# Poughkeepie NY 37th annual RR exposition



## Guest (Oct 13, 2008)

Hello all,On Sunday november 9th 2008 the hudson valley rr society with be holding there 37th annual RR exposition in poughkeepsie NY, at the Mid Hudson Civic Center in poughkeepsie ny .about 60 miles south of Albany NY, off the NY state thruway. this will be a great show, lots of vendors, many running layouts and of course us the Hudsn Valley Large scale RR club will be their with a very large g scale display. they have given us the whole stage to set up on so we will have a Big display, I will be running my new bigboy there along with i hope about a 100 cars if i can get them all kadeed in time, and if they will stay on track around a 20dia curve, club members will have a lot of trains as well so come on out and have some fun and meet us and talk trains.....if you have some thing you would like to run bring it and we will work it onto the tracks. so for all you lurkers out there in the upstate area come on out to the show on sunday november 9th 10 to 3 pm it only 5 bucks to get in and and we all can see some great large scale trains running in this area. so if you havent seen large scale trains running before heres your chance. the display if all goes well will be double the size of the the one we did in Kingston in the spring, so pop out and say hy, and see the trains a runnin. fun for all....
Nick


----------



## McGinty26 (Jan 3, 2008)

nick, 
i told you we belonged on the stage. 
when does the next one leave ?? 

pat


----------



## Guest (Nov 1, 2008)

8 Days to go!!!!!!!!


----------



## Guest (Nov 5, 2008)

5 Days till the fun beginns...................


----------



## Kovacjr (Jan 2, 2008)

What kind of track will be set up to run? Is this elevated? Any address or website for more info? What scales are out there?


----------



## McGinty26 (Jan 3, 2008)

there will be two loops set up on the floor of the stage. the lengths will be determined by the size of the stage. we will also have scenery. the show is an all scale show.


----------



## Kovacjr (Jan 2, 2008)

Is live steam allowed? Sunday loks like its open for me and I was thinking of going for the ride.


----------



## Guest (Nov 6, 2008)

Jason,
I am trying to find out if live steam is allowed by the show promoter, he is checking with the fire marshall and will get back to me as soon as he hears something, what are you planning on running and what size curves would you need,we also have a 3rd track going down, but these are all a floor displays.
email me off line and we can talk..








Nick..


----------



## McGinty26 (Jan 3, 2008)

Just to let everyone know, i can proudly say we were the hit of the show. We ended up with three loops going with trains belching smoke and making plenty of noise. Even the smaller scale guys were in awe. There was a vendor selling some LGB and Bachmann starter sets. He said they went fast because people would go up on the stage, see our display and get over to him. Lots of kids of all ages gawked as the trains circled the tracks. We even picked up a new club member that day. All in all, a great day of railroading.

Pat McCarty CEO
Roisin&Owen Railways


----------

**DATA BLOCK**

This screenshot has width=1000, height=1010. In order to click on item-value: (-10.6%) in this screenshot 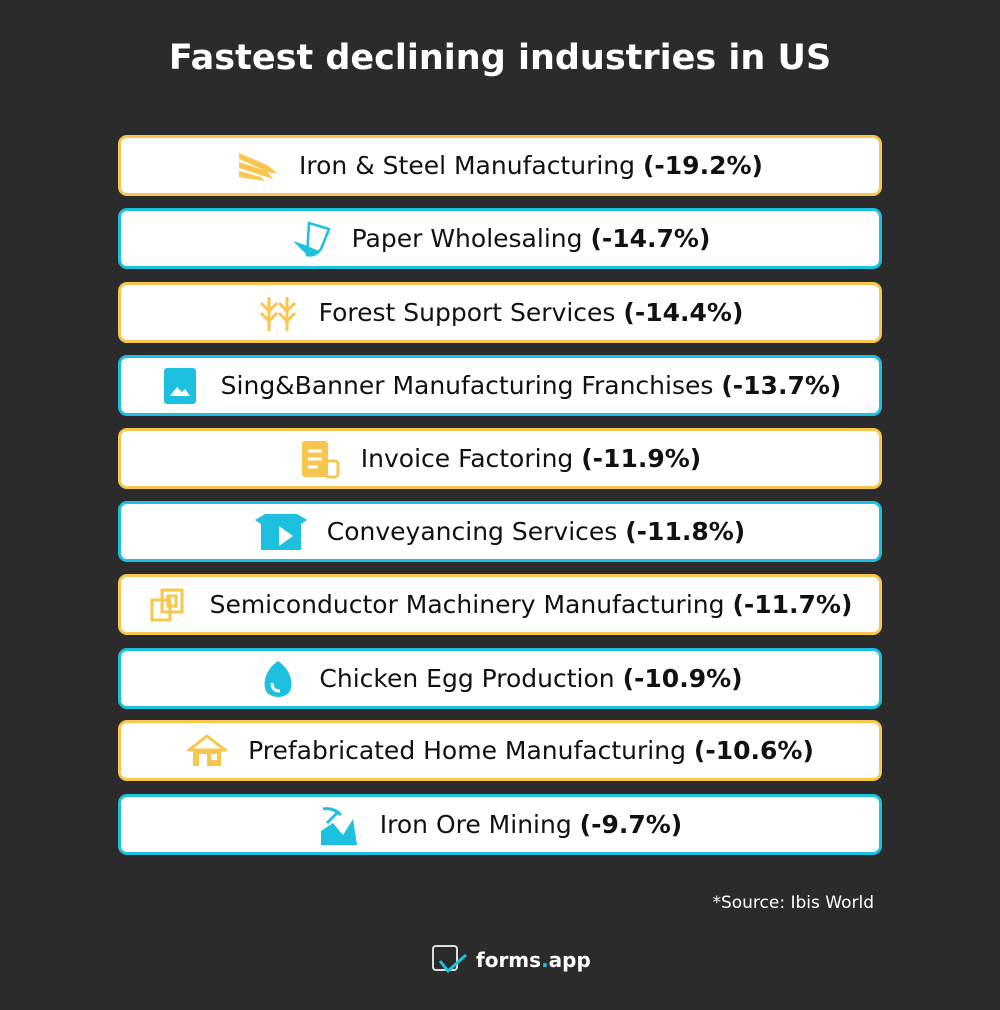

**TASK OBJECTIVE**
Which questions does Kovacjr post in the railroad exposition thread? List every one. The material is separate from the railroad exposition thread and has nothing to do with it.

**PROBLEM SOLUTION**
- What kind of track will be set up to run?
- Is this elevated?
- Any address or website for more info?
- What scales are out there?
- Is live steam allowed?